Update the data below by replacing "Delete Profile" with "Remove Account" wherever it occurs, and leave everything else unchanged.

########################################

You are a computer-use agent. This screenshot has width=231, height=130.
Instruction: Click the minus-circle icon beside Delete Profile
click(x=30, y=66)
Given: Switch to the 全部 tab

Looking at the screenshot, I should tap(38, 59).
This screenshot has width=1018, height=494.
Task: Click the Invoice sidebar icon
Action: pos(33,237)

########################################

* **Solution for this problem**
You are a computer-use agent. This screenshot has width=231, height=130.
Instruction: Click the minus-circle icon beside Remove Account
click(x=30, y=66)
Given: Switch to the 全部 tab

Looking at the screenshot, I should tap(38, 59).
This screenshot has width=1018, height=494.
Task: Click the Invoice sidebar icon
Action: pos(33,237)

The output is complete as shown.